» TO BE DONE: Could you recast the part that opens with the line containing "This screenshot has width=920, height=920." and closes with the line containing "point(901,816)", both included, as a JSON list of strings, one string per line, with blank lines left out and the pictures omitted?

[Lines for locating described items]
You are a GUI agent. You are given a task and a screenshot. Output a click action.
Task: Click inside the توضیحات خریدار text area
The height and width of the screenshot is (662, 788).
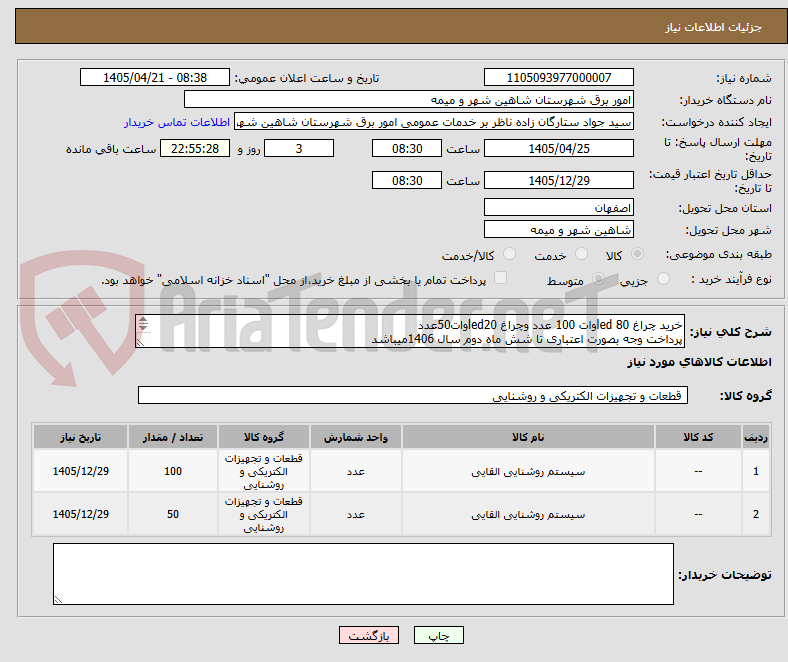pos(363,574)
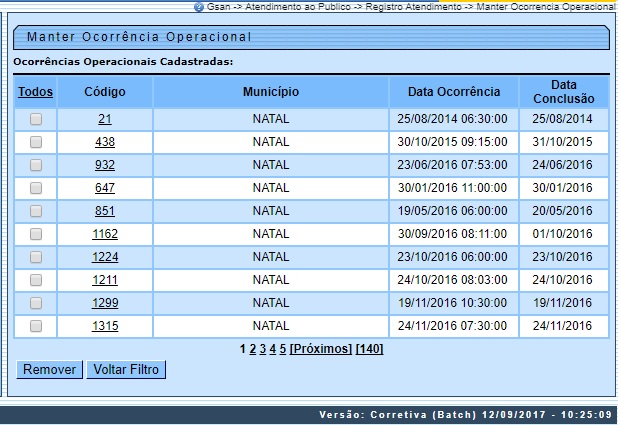This screenshot has height=425, width=618.
Task: Open occurrence code 647
Action: 105,188
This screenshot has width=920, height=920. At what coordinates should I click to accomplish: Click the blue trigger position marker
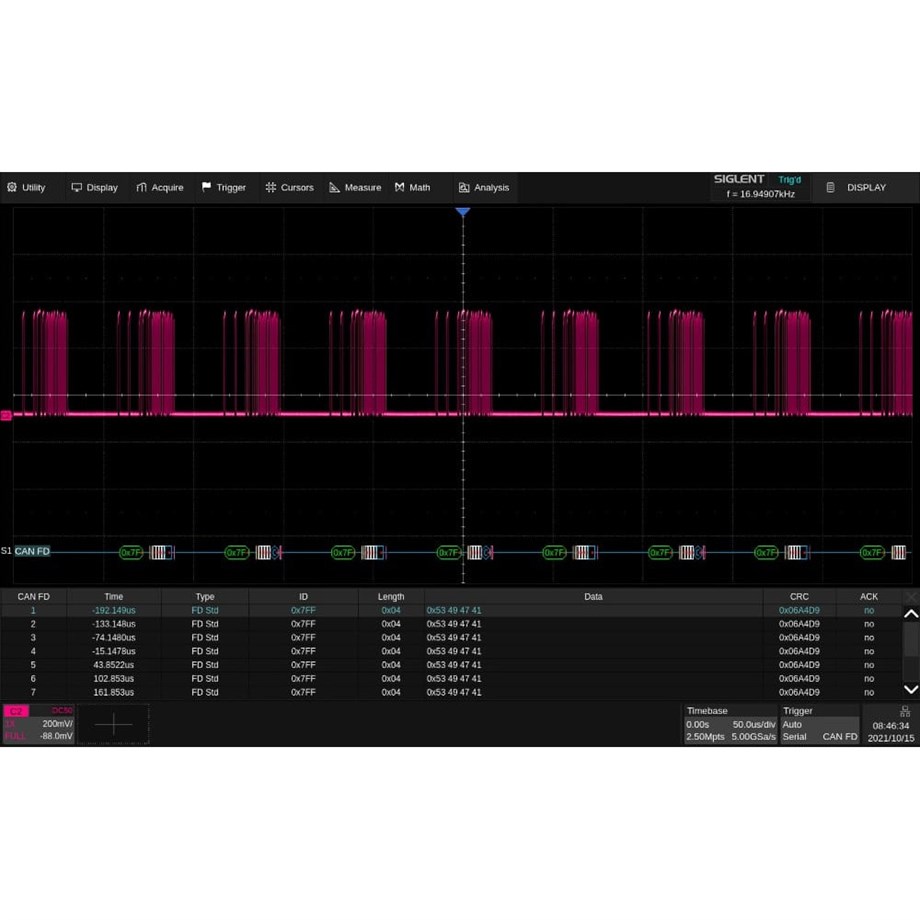click(x=462, y=212)
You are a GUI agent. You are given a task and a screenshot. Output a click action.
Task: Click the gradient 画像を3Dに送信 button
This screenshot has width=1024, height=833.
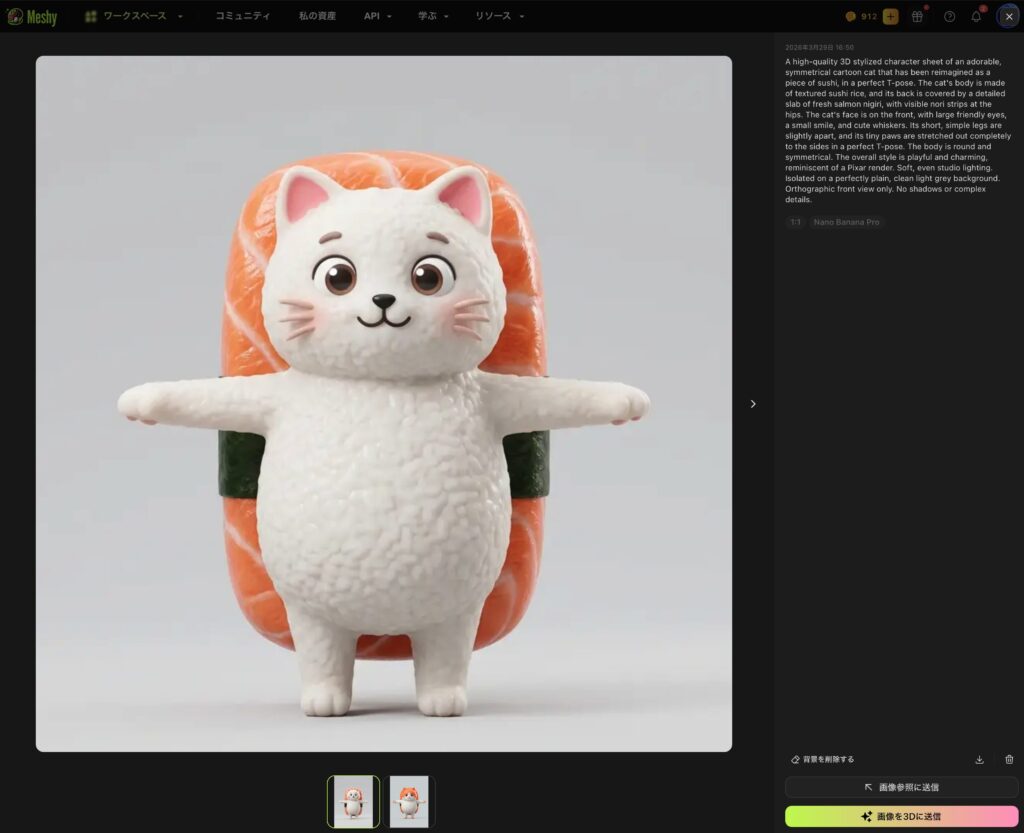point(901,816)
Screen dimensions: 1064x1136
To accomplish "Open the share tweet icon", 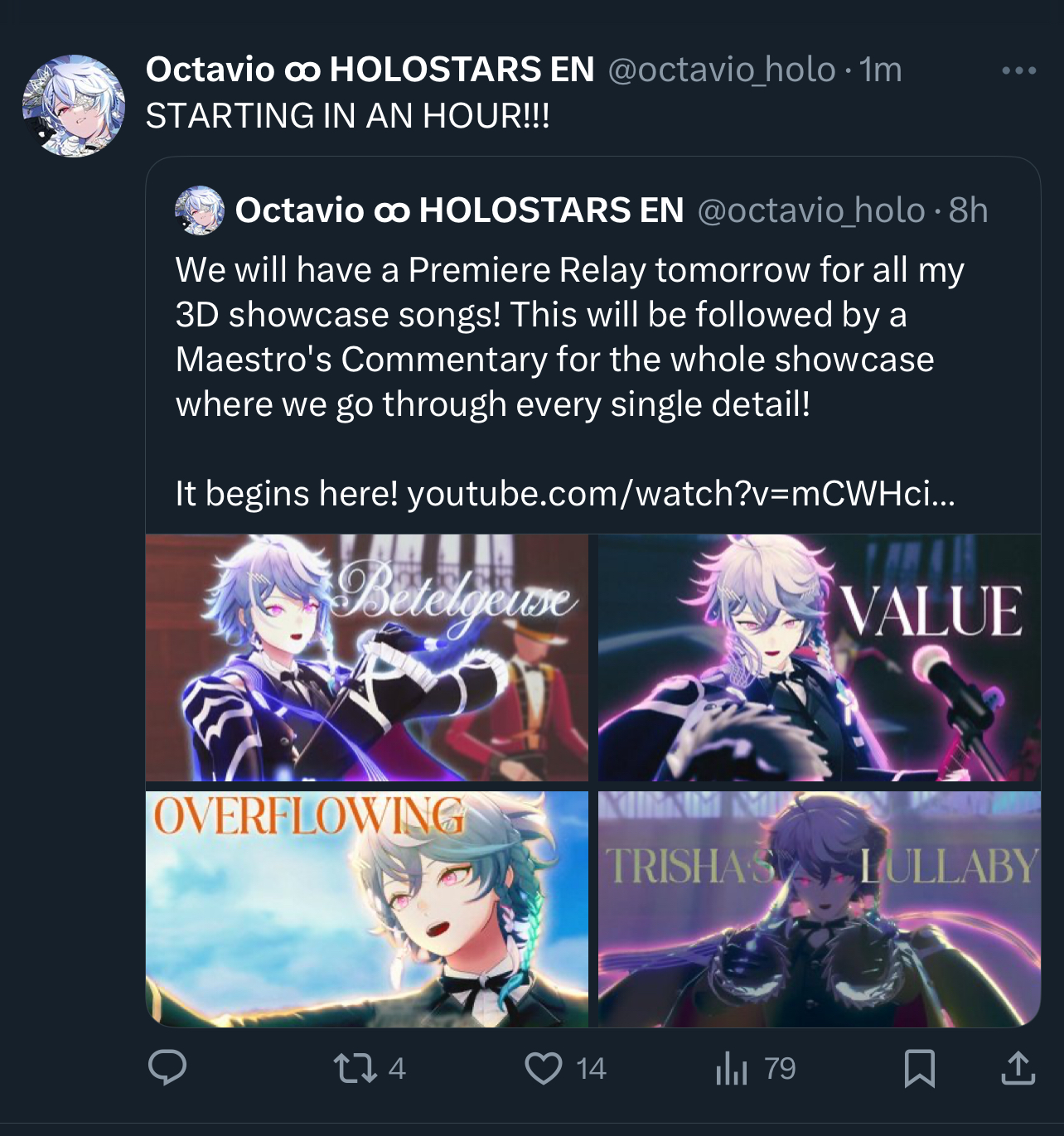I will click(x=1018, y=1068).
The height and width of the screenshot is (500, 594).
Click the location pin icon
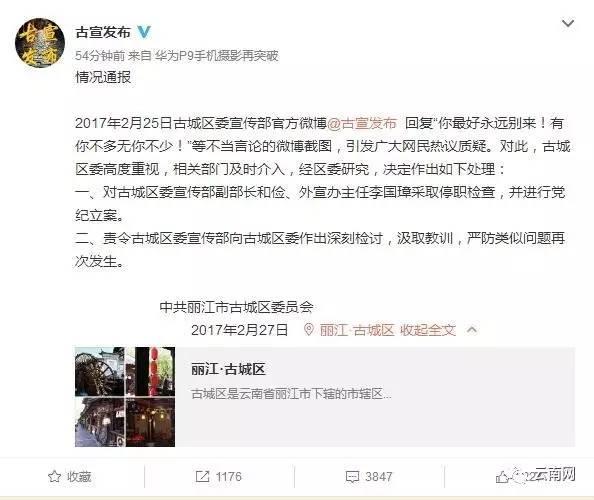pos(309,330)
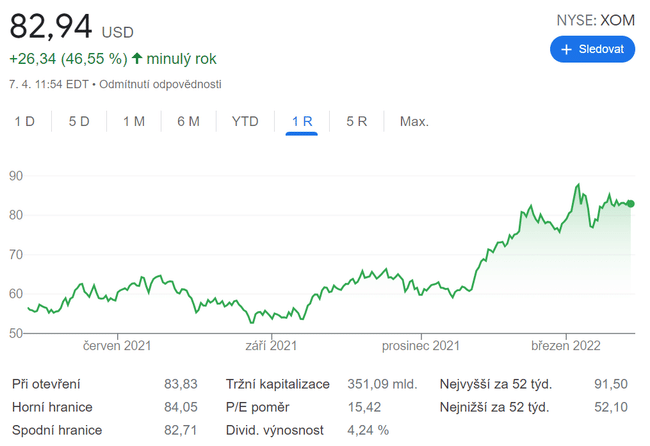Choose the YTD range tab
Viewport: 650px width, 446px height.
(245, 121)
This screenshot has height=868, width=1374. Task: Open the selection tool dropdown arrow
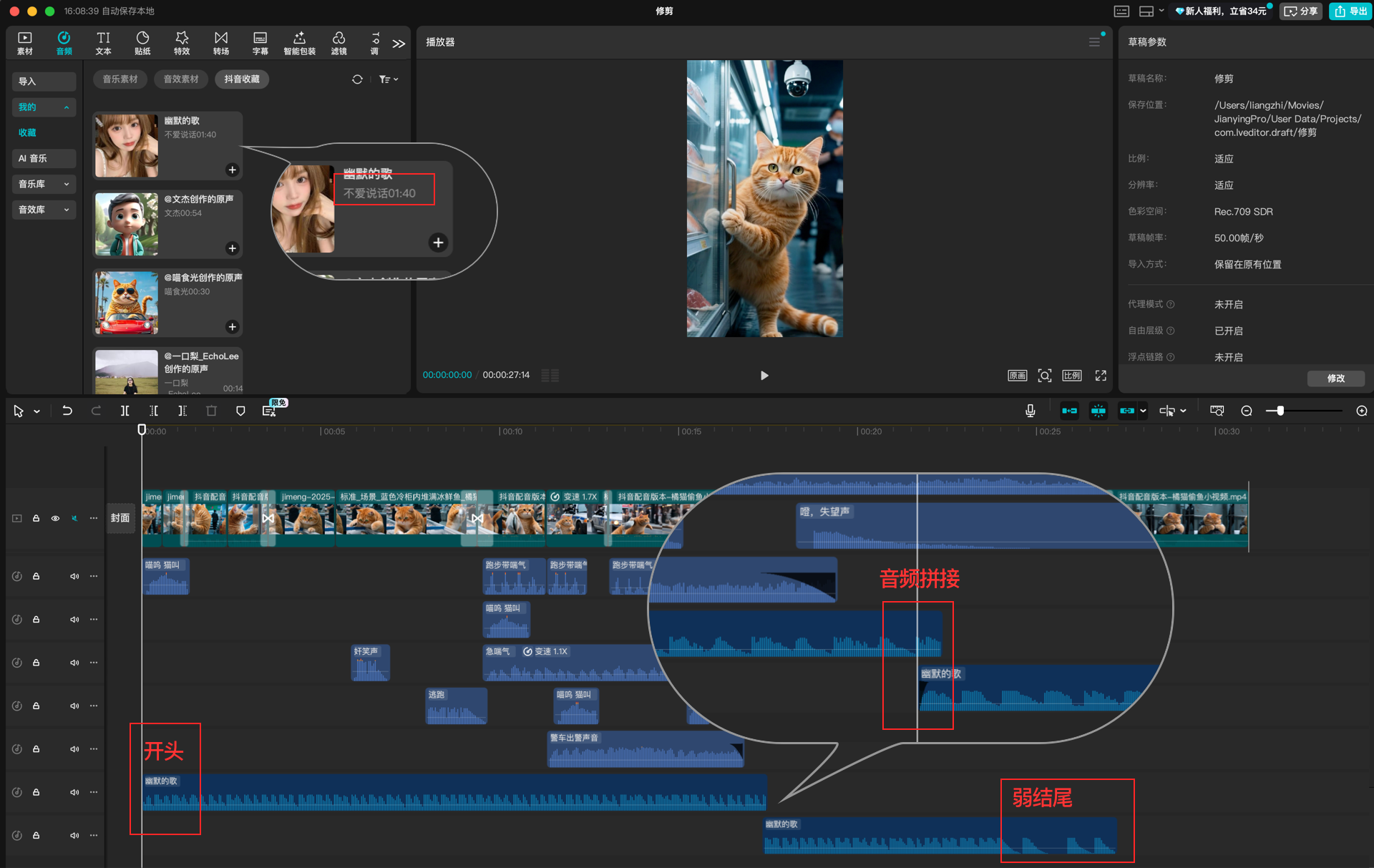tap(36, 411)
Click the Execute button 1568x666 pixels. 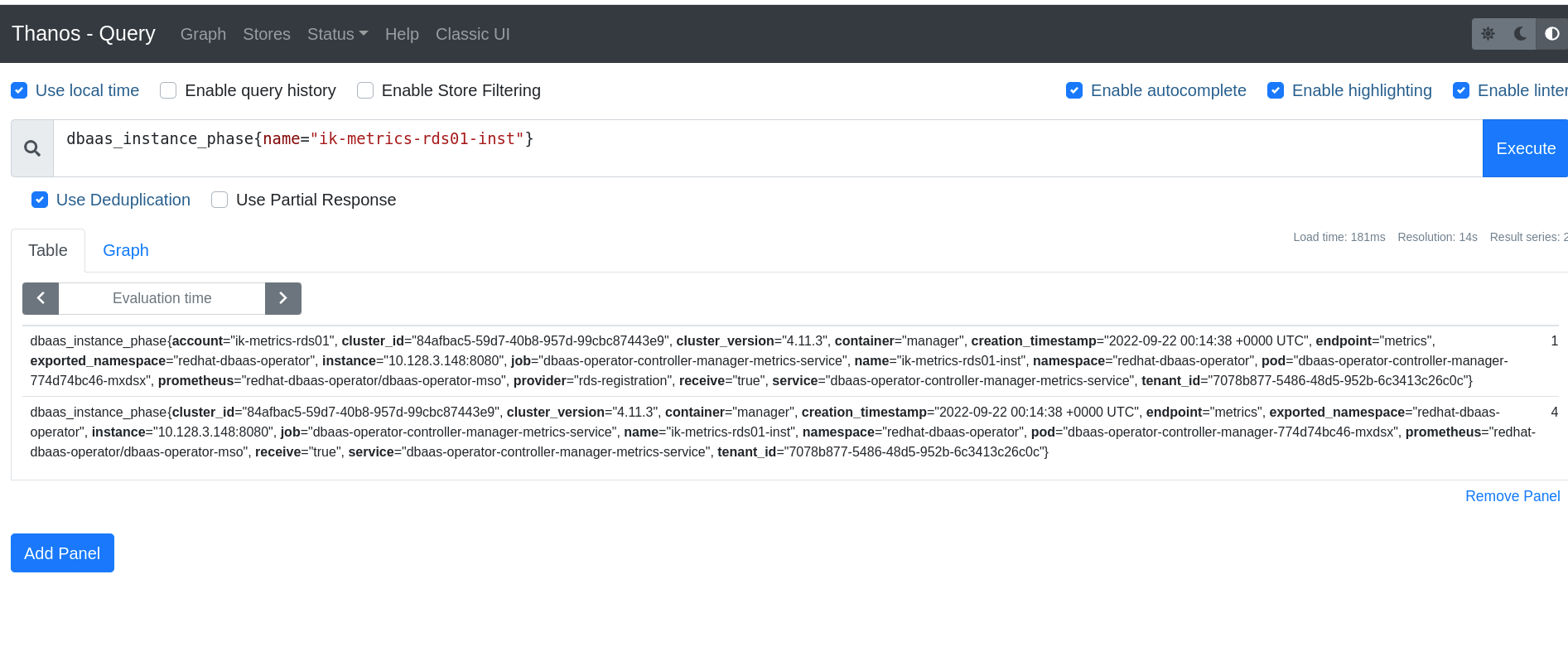click(1525, 148)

» FINAL RESULT:
[
  "This screenshot has width=920, height=920. At what coordinates should I click to accomplish: Click the blue trigger position marker",
  "click(x=462, y=212)",
  "You are a GUI agent. You are given a task and a screenshot. Output a click action.",
  "Task: Click the gradient 画像を3Dに送信 button",
  "This screenshot has width=1024, height=833.",
  "point(901,816)"
]